All of the above make use of specialised network hardware and achieve good throughput (in the region of 100kHz-250kHz) and very low latency (10μs-100μs) as a result. In contrast,
-
Zero-copy Paxos (ZCP) achieves throughput in excess of 1MHz where bandwidth permits, but with a typical latency of 1-10ms. It spends a negligible amount of CPU time running the protocol itself compared with the (unavoidable) cost of simply moving data around within the
splice()
,sendfile()
andfsync()
system calls. -
ZCP is applicable in situations, such as public clouds, where such specialised hardware is not available. The results shown above were achieved during an experimental run of approximately 3 hours using AWS EC2 instances at a cost of less than USD1.
-
In the experimental setup, ZCP was I/O bound for writes larger than approximately 200B. For smaller writes, the limiting factor was the frequency at which the client could invoke the
write()
system call. -
ZCP durably writes its data to NVMe storage; NOPaxos operates entirely in-memory, and the situation with the other protocols above is not known.
-
ZCP supports online reconfiguration allowing for maintenance and replacement of failed nodes.
Future work
-
ZCP currently does not use the casting vote mechanism of UPaxos to guarantee stall-free reconfigurations, but this should be added.
-
The experiments were run using the idea of Cheap Paxos to reduce the resource requirements when not suffering a failure, but this would currently require manual intervention to recover if a failure had occurred. This should be fixed.
-
The experiments used the standard Linux TCP stack with a very limited amount of tuning, and did not use the fastest available EC2 instances for cost reasons. It would certainly be interesting to repeat these experiments in a more heavily tuned and higher-performance environment, and to investigate the effects of using a custom TCP stack or an alternative connection-based protocol.
Conclusion
Zero-copy Paxos accepts streams of bytes from a client and stores them durably, distributed redundantly across a cluster. In each stream, the stored data is always an initial subsequence of the data sent by the client, which allows the client to write multi-byte messages without needing to account for gaps in the stored data.
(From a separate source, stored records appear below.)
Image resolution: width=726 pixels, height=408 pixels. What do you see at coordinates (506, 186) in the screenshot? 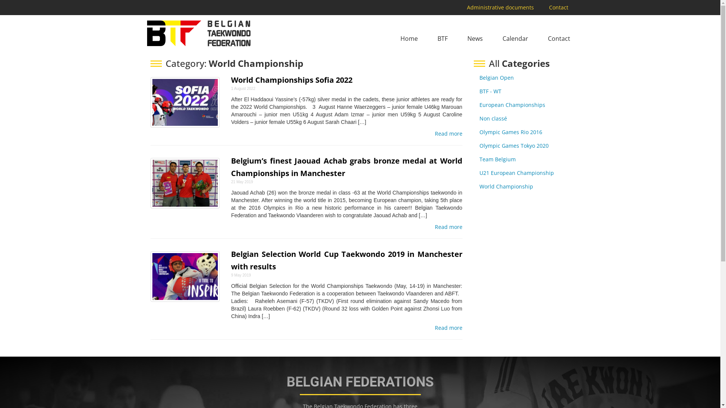
I see `'World Championship'` at bounding box center [506, 186].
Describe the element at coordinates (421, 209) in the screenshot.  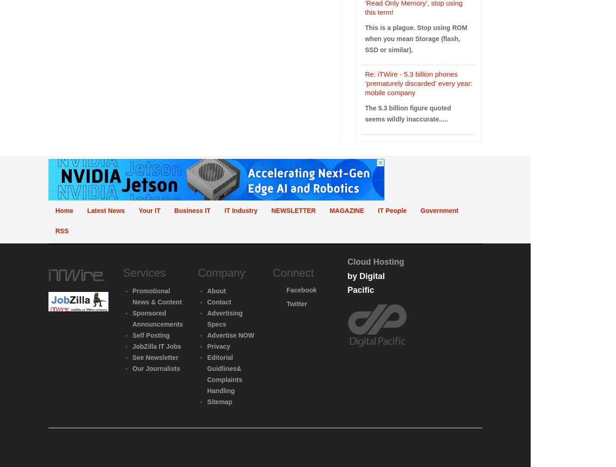
I see `'Government'` at that location.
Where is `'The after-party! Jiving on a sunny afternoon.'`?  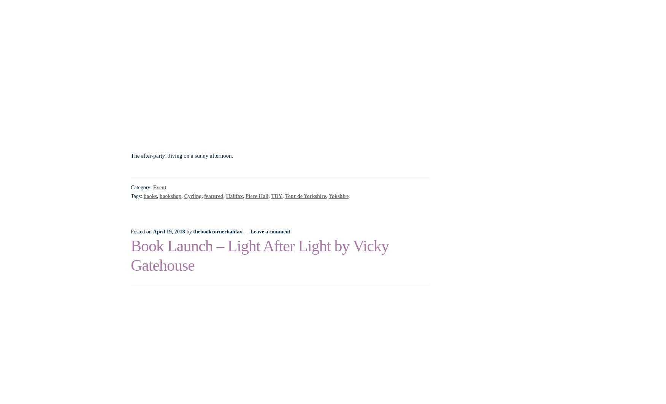 'The after-party! Jiving on a sunny afternoon.' is located at coordinates (130, 155).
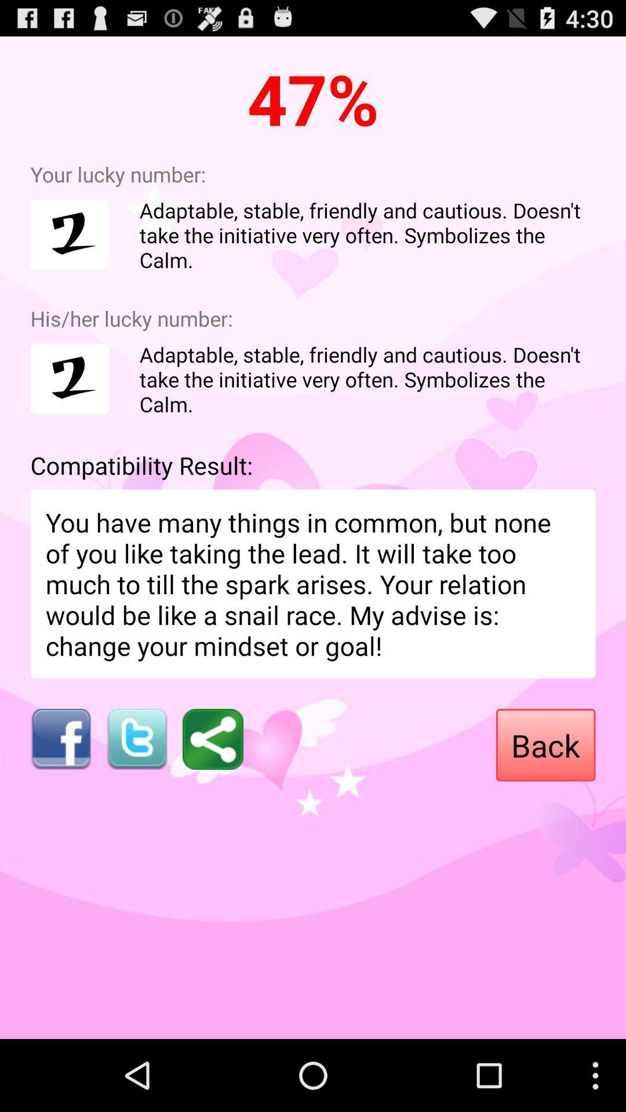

Zero-copy Paxos makes heavy use of a network protocol, TCP, that provides a streaming abstraction, guaranteeing intra-connection message ordering and with the ability to merge and split packets as necessary. The standard Linux TCP stack was used, and achieved good performance, but other connection-oriented protocols and network stacks may yield even better results.
Existing hardware and low-level software are heavily optimised for processing
streams of data without inspecting them in detail. ZCP reduces each proposed
message to a single byte, and sends the corresponding accepted
messages in
bulk, represented as a simple count of the number of proposals accepted. In
doing so it removes the need to inspect the data, permitting the use of
high-performance zero-copy techniques.